Parashá

Tetzavéh

Éxodo 27:20 - 30:10
Por : Por Martha Tarazona


PIEDRAS PRECIOSAS COMO OFRENDA

Esta es la ofrenda que tomaréis de ellos…piedras de ónice, y piedras de engaste para el efod y para el pectoral”.[Ex. 35.4-9]

Las piedras preciosas eran una de las ofrendas que el Eterno ordenó a Moshé, que los hijos de Israel tomaran para Él.

A lo largo de los siglos las piedras preciosas se han relacionado con numerosas propiedades mágicas y medicinales, relacionadas con los signos zodiacales y usados como símbolo para el ocultismo. Sin embargo en lo espiritual tienen un gran valor, tanto que el sacerdote las llevaba en el pectoral.

Una piedra preciosa es definida como un mineral (por lo tanto un objeto natural), hermoso, raro, duro y resistente.

-Una piedra preciosa debe ser un mineral, es decir un objeto formado en la naturaleza de modo espontáneo y sin la intervención del hombre.
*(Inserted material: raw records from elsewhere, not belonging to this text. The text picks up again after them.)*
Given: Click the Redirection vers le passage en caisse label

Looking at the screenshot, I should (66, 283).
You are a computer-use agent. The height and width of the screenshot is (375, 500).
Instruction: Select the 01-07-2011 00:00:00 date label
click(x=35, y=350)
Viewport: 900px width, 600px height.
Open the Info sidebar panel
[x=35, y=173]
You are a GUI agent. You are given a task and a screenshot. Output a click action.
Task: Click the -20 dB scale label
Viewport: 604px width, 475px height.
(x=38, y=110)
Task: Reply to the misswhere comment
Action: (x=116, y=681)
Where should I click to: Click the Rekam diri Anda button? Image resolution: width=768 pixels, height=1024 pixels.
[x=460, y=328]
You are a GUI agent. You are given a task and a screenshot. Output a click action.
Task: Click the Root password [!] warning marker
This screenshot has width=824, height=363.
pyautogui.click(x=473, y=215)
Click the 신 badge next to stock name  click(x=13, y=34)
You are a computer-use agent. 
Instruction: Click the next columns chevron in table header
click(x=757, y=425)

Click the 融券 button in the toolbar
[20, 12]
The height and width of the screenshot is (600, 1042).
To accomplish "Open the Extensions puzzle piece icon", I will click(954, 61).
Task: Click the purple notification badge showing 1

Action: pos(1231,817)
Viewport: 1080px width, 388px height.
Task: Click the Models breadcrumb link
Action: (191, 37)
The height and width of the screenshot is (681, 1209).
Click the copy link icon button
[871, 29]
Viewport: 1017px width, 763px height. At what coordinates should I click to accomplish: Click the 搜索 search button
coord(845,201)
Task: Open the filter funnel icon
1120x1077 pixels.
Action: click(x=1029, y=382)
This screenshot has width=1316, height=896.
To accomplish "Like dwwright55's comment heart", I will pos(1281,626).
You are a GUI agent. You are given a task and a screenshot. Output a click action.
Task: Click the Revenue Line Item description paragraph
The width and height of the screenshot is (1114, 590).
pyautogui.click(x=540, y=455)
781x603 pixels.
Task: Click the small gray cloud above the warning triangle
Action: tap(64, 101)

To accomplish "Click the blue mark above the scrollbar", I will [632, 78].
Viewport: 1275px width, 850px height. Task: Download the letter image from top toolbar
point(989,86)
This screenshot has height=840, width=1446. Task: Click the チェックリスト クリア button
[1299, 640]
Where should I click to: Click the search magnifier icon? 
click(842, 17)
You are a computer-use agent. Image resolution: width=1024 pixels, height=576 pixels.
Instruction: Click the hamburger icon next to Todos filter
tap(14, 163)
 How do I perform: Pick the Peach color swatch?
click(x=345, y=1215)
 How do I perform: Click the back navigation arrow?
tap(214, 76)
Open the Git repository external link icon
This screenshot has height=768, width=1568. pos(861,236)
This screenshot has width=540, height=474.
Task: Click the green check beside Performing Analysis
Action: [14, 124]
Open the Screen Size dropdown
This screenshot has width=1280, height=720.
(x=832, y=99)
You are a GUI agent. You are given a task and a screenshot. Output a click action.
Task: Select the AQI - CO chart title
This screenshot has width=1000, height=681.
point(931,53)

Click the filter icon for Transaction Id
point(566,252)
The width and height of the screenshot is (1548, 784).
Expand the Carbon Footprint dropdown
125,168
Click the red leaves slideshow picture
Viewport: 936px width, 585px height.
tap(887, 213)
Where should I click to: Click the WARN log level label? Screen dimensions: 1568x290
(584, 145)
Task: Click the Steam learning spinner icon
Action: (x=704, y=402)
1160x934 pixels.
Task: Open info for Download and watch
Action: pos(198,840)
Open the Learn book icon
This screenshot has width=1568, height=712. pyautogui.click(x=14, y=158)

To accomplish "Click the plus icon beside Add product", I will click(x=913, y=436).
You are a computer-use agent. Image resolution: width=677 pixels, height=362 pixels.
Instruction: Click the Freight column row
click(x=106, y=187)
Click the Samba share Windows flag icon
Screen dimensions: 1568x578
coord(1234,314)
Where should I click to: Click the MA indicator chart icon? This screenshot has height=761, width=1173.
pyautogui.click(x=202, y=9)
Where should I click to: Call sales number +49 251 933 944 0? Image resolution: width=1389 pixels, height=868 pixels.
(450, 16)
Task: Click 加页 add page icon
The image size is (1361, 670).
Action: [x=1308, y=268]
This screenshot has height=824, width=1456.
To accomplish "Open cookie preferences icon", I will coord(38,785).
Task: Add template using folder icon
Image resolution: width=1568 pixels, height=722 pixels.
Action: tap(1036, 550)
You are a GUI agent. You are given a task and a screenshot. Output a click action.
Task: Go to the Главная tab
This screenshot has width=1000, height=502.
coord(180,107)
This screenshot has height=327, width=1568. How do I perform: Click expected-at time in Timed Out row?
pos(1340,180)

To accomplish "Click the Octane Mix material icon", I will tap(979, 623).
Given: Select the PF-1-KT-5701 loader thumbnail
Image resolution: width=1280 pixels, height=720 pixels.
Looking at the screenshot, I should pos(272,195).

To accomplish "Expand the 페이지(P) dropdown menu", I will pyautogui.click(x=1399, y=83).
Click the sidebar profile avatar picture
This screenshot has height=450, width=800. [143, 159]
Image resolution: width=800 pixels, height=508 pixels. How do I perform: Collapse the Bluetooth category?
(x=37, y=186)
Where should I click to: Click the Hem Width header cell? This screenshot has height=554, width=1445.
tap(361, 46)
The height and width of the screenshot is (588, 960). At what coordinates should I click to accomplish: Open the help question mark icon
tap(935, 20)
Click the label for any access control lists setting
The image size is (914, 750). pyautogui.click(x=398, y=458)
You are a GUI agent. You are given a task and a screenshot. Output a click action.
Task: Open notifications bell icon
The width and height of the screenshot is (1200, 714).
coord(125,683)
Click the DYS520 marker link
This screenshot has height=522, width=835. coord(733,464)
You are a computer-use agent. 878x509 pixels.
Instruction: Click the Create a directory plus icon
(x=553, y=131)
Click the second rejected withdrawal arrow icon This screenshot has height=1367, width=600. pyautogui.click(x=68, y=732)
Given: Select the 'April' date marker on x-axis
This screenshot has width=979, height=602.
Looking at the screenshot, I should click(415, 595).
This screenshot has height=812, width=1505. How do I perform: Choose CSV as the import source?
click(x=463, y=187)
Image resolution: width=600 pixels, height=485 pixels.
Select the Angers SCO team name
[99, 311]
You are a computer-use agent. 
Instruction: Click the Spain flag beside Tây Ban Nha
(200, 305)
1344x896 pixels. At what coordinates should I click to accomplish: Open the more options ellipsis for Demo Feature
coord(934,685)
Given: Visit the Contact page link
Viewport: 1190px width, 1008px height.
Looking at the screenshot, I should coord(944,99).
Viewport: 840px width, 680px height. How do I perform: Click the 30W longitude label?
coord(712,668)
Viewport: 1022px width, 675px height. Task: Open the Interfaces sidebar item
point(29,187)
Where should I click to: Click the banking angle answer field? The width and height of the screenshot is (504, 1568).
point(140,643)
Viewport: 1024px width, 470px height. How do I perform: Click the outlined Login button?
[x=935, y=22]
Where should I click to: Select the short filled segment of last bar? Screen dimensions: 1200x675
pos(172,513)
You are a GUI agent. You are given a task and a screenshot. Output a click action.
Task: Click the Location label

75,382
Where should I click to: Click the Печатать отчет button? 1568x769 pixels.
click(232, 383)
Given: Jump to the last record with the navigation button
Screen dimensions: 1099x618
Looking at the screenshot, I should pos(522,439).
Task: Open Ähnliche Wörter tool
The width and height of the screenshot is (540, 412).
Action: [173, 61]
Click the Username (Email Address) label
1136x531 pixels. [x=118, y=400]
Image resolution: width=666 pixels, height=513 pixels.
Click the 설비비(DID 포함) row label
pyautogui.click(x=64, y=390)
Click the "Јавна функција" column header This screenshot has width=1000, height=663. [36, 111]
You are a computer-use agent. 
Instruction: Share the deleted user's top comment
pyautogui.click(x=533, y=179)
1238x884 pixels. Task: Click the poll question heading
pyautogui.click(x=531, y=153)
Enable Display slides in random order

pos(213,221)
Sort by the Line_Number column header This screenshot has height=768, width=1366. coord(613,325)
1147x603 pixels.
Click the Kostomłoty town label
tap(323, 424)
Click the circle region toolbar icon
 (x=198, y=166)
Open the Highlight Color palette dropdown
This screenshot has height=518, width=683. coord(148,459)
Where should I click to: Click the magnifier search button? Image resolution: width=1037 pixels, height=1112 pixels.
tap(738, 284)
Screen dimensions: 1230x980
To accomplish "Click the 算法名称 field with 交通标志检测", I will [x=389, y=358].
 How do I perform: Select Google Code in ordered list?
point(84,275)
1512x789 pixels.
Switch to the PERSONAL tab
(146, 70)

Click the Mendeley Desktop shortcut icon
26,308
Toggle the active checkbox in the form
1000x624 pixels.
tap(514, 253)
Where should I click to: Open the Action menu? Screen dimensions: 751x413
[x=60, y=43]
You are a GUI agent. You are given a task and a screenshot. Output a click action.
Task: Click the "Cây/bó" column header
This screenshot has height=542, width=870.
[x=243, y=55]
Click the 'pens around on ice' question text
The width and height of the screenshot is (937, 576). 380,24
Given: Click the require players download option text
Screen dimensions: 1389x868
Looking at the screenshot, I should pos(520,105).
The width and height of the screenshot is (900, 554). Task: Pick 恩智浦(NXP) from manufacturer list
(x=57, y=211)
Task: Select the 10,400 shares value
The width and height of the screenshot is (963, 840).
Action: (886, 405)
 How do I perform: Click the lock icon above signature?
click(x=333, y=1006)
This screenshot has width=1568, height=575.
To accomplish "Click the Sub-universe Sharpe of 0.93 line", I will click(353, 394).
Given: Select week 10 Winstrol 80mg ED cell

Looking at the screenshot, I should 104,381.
-Una piedra preciosa debe ser hermosa, la apreciación de una piedra preciosa se basa en datos objetivos, por ejemplo, características ópticas como el poder de dispersión (denominado juego de luces), el color, la transparencia y el elevado grado de refracción.

– Una piedra preciosa debe ser rara, la rareza es un término ligado a la naturaleza humana, que prefiere las cosas difíciles de obtener, independiente del precio, nadie se adornaría con rubíes si las orillas de los océanos estuvieran llenas de estas piedras.

– Una piedra preciosa debe ser dura y resistente, debido a que un arañazo en la superficie, o un desgaste de los ángulos o una escasa resistencia, reducirá el precio de la piedra y la hará poco atractiva.

El Eterno siempre pide de nosotros lo mejor, sin embargo hay muchas piedras que son sintéticas es decir, formadas con la intervención del hombre, y que algunas veces casi no se distinguen de las naturales. Dios quiere que la intervención de nuestra vida sea su santo espíritu que es el único que puede transformar nuestra esencia, para poder ser transparentes ante Dios y ante los hombres, no que parezcamos una piedra preciosa y al examinarla sea algo sintético que no tiene valor.

Una piedra hermosa está definida como una piedra que da luz. Bajo esta premisa, nosotros debemos ser luz del mundo, si somos una piedra original.

Vosotros sois la luz del mundo; una ciudad asentada sobre un monte no se puede esconder. Ni se enciende una luz y se pone debajo de un almud, sino sobre el candelero, y alumbra a todos los que están en casa. Así alumbre vuestra luz delante de los hombres, para que vean vuestras buenas obras, y glorifiquen a vuestro Padre que está en los cielos “ [Mt. 5:14-16].

Una piedra es dura y resistente, el Eterno desea que nosotros seamos fuertes y valientes [Jos 1:9], que seamos como el roble capaces de soportar las adversidades, que no seamos como las olas del mar que son arrastradas por el viento y echadas de una parte a otra [Stg 1:6]

Las piedras preciosas tienen un gran valor y quienes las poseen las tienen aseguradas contra pérdida, éstas se heredan de padres a hijos y es como tener una propiedad que les da el aval para hacer créditos o negocios.

Si las piedras preciosas se usaban como ofrenda, Dios quiere que le entreguemos una ofrenda pura, sin mancha, original, hermosa, luminosa, fuerte, y rara, por qué rara?  Porque en la sociedad actual ser una piedra con las características que se han definido no es fácil, y solo los que conocen de piedras preciosas las pueden valorar, los que no confunden las sintéticas con las originales, sin poder identificar la luminancia, la cromaticidad y el tono del color.

Que seamos piedras preciosas solo trabajadas con la intervención divina, como barro en las manos del alfarero, para poder ser transformados día a día, y poder llegar a la plenitud en Yeshúa HaMashiaj.